The three-plus hours that followed were about as pleasant as a root canal for Cutler and the Bears. The quarterback was pressured, rattled and eventually removed, as backup Jimmy Clausen took the final snaps in the 55-14 loss. Cutler finished the night completing 59 percent of his passes for 272 yards and a touchdown, but also threw a pair of costly interceptions, lost a fumble and took three sacks in the humiliating defeat.

"We felt really good coming into this one," Cutler said following the game. "To play like that, you know, it's embarrassing."

For Cutler, the embarrassment not only came from the final score, but through his own performance. Coming off their bye week, the Bears offense hoped to be sharp early on Sunday. Yet problems arose for the offense during that first drive, as penalties pushed the unit back seemingly every time it began to move forward. After Chicago punted and the Packers came right down and scored their first touchdown, things only became worse. Cutler was intercepted on the second snap of the team's second drive, and by the time he touched the ball again, the team already trailed 14-0.

With Aaron Rodgers leading it, Green Bay's offense wouldn't be slowed down all half, and the Bears could not keep up. Chicago was shut out in the first 30 minutes, as the team's eight offensive drives in the first half ended with three punts, two turnovers and two turnovers on downs, along with a kneel-down going into the break. Cutler threw for 145 yards during the half, but by the time the team returned to the locker room, the score was 42-0 and the game was out of reach.

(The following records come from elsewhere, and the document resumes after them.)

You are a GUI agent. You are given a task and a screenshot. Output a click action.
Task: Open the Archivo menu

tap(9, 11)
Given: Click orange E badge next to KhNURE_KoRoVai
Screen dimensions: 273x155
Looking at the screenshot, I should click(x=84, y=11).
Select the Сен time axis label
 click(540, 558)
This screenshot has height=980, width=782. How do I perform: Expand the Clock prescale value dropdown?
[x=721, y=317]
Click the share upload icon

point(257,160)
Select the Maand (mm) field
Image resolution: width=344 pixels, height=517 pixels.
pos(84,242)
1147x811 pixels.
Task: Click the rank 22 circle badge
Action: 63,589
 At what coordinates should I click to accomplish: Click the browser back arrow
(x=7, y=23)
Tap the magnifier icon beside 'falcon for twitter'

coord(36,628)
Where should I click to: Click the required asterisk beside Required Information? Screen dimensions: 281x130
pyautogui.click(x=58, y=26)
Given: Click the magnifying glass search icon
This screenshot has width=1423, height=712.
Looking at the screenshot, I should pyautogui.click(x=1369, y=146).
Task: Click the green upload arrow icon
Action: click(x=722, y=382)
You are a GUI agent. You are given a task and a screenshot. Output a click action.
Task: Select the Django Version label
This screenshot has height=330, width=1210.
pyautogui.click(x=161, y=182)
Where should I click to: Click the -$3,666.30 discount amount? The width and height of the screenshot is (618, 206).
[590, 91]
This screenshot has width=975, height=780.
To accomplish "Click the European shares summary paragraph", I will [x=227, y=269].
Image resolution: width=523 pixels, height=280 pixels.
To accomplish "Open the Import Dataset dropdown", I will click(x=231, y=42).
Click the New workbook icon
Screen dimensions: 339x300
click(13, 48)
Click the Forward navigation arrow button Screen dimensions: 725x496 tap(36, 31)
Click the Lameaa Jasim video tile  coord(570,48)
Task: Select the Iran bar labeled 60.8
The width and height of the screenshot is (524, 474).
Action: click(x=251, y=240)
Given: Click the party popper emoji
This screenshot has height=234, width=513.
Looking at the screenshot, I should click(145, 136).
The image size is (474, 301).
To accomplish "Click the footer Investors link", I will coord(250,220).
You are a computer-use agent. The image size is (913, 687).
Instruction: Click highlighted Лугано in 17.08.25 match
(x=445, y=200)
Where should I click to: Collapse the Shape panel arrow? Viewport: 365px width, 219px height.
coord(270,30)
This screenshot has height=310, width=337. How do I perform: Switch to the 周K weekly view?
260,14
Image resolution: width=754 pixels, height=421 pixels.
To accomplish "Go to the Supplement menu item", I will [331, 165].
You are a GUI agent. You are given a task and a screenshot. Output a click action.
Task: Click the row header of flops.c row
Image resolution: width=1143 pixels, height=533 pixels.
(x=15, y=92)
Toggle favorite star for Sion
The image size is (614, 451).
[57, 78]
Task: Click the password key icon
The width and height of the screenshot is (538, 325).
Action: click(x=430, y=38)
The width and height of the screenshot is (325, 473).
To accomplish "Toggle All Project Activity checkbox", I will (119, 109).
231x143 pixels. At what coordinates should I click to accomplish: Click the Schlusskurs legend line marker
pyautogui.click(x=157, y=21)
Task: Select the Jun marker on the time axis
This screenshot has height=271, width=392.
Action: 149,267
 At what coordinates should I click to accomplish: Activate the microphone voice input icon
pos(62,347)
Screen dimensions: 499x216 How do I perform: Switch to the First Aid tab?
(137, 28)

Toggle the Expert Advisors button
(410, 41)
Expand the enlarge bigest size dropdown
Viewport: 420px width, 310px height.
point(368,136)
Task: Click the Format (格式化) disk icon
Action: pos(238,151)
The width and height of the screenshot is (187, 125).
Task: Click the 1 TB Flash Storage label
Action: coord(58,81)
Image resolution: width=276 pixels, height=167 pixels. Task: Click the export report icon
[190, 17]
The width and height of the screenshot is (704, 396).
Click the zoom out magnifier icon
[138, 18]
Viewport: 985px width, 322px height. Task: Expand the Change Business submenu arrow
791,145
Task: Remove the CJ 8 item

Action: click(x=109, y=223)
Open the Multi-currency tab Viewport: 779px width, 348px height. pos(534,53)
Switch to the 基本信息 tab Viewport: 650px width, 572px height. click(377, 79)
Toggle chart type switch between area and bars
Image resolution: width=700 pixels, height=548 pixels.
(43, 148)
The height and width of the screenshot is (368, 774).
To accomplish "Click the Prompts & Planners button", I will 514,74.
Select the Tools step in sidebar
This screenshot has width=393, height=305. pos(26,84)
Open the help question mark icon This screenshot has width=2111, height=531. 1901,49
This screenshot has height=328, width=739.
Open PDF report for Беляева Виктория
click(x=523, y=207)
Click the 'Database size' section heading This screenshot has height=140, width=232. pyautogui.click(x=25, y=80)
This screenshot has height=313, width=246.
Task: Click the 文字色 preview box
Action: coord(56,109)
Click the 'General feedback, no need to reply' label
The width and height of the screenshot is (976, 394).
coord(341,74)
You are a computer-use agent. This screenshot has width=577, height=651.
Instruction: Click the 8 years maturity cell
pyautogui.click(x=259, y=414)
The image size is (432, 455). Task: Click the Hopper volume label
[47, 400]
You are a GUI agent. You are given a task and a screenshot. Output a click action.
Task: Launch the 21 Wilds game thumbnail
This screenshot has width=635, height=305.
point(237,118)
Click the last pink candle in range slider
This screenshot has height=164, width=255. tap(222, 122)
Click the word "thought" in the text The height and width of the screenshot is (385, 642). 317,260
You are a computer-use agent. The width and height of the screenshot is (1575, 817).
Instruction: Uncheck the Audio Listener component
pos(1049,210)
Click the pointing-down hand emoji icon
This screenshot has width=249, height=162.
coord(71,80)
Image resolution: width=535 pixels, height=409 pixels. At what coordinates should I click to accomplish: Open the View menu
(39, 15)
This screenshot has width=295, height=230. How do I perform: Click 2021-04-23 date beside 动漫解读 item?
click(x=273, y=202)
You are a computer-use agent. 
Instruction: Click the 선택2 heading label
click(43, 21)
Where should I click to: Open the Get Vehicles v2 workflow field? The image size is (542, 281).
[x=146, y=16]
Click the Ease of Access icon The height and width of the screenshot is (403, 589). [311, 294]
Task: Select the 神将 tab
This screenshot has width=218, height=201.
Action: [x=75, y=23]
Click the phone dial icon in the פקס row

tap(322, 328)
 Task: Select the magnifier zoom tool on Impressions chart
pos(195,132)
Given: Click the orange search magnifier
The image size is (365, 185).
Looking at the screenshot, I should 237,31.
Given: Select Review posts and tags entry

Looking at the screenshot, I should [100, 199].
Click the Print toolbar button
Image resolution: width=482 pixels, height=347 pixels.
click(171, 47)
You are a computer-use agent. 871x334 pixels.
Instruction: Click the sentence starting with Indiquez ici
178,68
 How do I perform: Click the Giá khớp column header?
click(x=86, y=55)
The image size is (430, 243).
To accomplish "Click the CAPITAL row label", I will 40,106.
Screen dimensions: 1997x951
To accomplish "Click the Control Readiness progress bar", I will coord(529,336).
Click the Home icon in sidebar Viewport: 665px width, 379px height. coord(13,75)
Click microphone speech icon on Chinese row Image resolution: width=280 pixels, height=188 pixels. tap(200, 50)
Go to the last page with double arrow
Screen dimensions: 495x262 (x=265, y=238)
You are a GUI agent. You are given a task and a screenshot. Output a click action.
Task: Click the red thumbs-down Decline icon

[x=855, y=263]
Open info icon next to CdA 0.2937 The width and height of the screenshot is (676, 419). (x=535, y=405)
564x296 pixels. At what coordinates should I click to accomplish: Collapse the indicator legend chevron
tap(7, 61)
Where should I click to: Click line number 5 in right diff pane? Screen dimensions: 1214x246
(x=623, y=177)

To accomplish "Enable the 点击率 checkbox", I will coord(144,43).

"We can't figure it out right now," Cutler said when asked about why the team started so slowly. "Any time you get down like that, especially against a team you feel good about, have a good week of practice, coming off a bye week, everybody's energized or enthusiastic, that's how you're going to feel. There's a lot of frustrated guys in that locker room, lot of frustrated coaches."

Cutler threw his only touchdown pass of the game in the second half, a 45-yarder to Brandon Marshall where the two beat one-on-one outside coverage. He also threw a pass that resulted in a touchdown for the Packers, as Green Bay cornerback Casey Hayward intercepted a throw that deflected off guard Kyle Long's helmet into the defender's waiting arms, which he brought back 82 yards for a score.

The turnovers, and the loss, continued a poor trend for Cutler against Chicago's oldest rival. In 11 career games with Cutler as the Bears' starting quarterback versus Green Bay, the team is 1-10. Cutler has thrown for 13 touchdown passes and 22 interceptions in those contests.

More importantly, the defeat dropped the Bears to 3-6 on the season, with five defeats in their last six games. Cutler is hardly alone when it comes to players who must improve for the team to win, as he has 52 teammates – and an entire coaching staff - that join him with that distinction. Moving forward, the entire organization knows it must perform better.

"We need (Jay's) continued commitment to this football team. It's not just him, it's all of us," coach Marc Trestman said. "I've got to do a better job of coaching him and he's got to do a better job of playing, just like we all do. Everybody's got to play better, at all positions

"Certainly the quarterback is the focal point, I'm sure he understands that. But again, we're not good in any one phase."

With seven regular season games remaining, it's now or never for Cutler and the Bears to show improvement. Nice starts and brief flashes of strong play aren't enough. It's time for the team to put together complete games in order to return to the win column.

"We got to stick together," Cutler said. "There's going to be a lot of stuff from the outside, and we know that, and it's rightfully so given the way we've played. So we've got to stay together and just keep working."